Depression runs in my family. Not virulently, just a low-grade background for the women of the Tanner line.
Melvina Tanner my great-great-great grandmother died in the state asylum. She was a psychopath.
Grandma Jones, her daughter, spent a year in bed after losing two children in the same year.
Grandma O'Neill had low grade depression all her life. She coped, supported herself after being widowed and even enjoyed a late second marriage.
Grandma Wymer would have denied she was depressed, She carried on with frantic energy, cleaning, cooking, working, always busy, always on the run from silence and being alone.
My mother fought it. She didn't always win. The baseline memory of my childhood is coming home and mom was in bed.
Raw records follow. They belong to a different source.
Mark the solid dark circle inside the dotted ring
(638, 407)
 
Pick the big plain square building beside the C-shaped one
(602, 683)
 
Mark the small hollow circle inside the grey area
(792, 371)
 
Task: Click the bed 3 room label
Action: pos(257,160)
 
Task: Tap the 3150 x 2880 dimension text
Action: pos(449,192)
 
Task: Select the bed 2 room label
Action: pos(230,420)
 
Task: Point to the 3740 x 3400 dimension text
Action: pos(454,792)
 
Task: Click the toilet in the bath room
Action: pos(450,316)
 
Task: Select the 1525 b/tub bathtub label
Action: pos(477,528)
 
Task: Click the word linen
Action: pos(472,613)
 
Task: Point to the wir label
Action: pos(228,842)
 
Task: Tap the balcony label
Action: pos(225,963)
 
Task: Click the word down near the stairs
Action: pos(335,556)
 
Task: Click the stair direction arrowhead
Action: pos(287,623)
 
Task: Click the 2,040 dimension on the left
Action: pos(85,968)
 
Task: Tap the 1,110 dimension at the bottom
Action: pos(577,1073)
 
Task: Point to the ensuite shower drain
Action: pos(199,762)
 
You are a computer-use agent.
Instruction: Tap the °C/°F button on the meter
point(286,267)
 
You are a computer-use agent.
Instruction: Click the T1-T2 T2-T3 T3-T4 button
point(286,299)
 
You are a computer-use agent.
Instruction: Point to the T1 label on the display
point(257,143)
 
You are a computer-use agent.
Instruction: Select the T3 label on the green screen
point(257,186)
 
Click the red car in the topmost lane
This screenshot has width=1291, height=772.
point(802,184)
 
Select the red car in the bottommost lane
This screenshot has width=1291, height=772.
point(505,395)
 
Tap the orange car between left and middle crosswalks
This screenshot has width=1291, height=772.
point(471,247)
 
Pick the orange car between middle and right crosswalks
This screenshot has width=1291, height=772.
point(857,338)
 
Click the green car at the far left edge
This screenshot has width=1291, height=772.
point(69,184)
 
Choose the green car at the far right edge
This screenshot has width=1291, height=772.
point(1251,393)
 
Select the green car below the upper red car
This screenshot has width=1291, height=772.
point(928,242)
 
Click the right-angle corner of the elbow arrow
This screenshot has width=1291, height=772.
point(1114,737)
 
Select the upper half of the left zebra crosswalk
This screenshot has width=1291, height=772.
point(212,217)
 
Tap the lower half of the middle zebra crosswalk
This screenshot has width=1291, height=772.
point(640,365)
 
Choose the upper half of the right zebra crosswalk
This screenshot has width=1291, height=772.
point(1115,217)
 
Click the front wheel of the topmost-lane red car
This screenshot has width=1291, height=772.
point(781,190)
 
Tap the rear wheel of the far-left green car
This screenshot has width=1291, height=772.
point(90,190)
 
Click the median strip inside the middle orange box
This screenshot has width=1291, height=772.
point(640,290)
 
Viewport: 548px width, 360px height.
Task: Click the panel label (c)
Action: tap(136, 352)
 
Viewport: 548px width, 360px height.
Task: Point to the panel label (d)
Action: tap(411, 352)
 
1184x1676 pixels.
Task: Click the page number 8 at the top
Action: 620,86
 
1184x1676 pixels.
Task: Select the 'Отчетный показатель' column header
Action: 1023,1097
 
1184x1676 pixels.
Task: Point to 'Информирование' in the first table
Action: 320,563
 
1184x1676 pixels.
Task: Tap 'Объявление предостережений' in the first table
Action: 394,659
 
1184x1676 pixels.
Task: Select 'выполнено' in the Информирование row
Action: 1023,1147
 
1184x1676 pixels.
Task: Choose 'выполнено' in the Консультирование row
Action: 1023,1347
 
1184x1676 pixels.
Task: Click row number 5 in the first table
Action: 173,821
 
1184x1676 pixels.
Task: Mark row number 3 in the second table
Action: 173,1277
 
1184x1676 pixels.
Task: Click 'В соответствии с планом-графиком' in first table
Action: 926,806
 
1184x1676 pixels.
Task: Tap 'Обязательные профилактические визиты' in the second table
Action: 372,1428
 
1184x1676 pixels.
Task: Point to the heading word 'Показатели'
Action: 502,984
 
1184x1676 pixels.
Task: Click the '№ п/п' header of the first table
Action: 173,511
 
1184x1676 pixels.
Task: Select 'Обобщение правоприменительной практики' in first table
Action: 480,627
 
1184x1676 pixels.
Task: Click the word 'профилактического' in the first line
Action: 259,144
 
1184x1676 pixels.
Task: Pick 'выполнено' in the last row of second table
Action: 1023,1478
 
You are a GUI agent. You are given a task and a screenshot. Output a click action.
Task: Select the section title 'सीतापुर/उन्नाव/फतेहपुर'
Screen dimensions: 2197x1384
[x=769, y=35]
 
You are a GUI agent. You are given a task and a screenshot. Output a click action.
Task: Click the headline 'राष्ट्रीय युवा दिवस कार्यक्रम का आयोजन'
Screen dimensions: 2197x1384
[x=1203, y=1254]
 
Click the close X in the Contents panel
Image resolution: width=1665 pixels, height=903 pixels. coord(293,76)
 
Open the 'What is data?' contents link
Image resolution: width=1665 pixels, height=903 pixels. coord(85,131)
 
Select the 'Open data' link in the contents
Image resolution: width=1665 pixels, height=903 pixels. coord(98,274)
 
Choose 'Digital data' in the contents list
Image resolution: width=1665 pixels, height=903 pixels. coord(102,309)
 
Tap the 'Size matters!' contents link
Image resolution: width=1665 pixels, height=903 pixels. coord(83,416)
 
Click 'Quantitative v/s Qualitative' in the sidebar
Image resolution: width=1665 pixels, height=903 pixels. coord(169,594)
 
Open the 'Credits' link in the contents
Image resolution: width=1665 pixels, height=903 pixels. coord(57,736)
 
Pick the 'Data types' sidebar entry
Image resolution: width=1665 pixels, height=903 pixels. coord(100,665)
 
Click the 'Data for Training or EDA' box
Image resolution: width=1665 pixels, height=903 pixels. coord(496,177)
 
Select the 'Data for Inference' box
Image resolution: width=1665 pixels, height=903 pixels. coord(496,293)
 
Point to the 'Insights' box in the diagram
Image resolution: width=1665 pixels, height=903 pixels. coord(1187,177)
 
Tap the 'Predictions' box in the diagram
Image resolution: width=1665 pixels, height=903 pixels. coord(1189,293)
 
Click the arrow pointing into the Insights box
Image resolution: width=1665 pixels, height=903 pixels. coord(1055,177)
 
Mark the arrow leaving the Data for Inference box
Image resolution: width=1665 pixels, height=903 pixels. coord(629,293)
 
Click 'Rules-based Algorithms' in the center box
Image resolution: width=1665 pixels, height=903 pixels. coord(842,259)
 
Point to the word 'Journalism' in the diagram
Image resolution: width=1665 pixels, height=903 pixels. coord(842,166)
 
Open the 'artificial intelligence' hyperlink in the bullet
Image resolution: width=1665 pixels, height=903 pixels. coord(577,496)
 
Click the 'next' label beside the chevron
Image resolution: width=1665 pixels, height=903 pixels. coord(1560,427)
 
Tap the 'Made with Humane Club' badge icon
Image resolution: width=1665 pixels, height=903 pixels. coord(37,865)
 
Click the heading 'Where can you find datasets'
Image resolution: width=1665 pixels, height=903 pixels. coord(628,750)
She did not work outside the home after she got pregnant with my sister in 73, until 1983, when she went back to nursing.
I fight it.
Some days I cope. I adult. I go to work, I handle the house. Some days I accomplish much, above and beyond the basics. Some days, I sit in the recliner with kittens atop me and crochet my way through too many episodes of the TV show du jour. Some days I lie in bed and stare at the walls. Sometimes I can harness the depression and write books.
But always, the depression lies to me. Always, it tells me I can't. Always, it and chronic pain steal my energy, my enthusiasm. The only question is, how hard am I fighting today? How loud is it? Sometimes the lies are whispers and the pain is low. On these days I accomplish much. Sometimes it shouts and the pain is high. On these days, we eat too many hot pockets.
I make things.
The depression lies. I know it lies. And yet, it is so pervasive, such a mental background noise, that I have to be alert to it every minute or it gets me.
My daughters fight it.
Oli wears a semi-colon tattoo to remind her that she needs to keep going. She battles chronic pain and sometimes it all gets the better of her.
I got her this for the bad days:
Knowing that other people have this--even famous people-- and that she isn't alone seems to help more than anything.
Remember, if you have it, if you love someone who has it, we're listening to a voice that lies to us constantly. A voice that tells us we're second rate, useless, worthless. And some days, we can't hear you loving us over it. And we don't love ourselves. How can we? If you knew what we were, you wouldn't love us either, the depression tells us.
So we fight. And the volume changes day by day, minute by minute. Sometimes, we can change this ourselves. Sometimes we find our Guide who helps us learn to dial it down. (Yes, "Sentinel" reference) But we keep going, minute by minute sometime.
I don't know if it ever ends. I don't know if I'll ever get better, But I do know, I want to see if it does.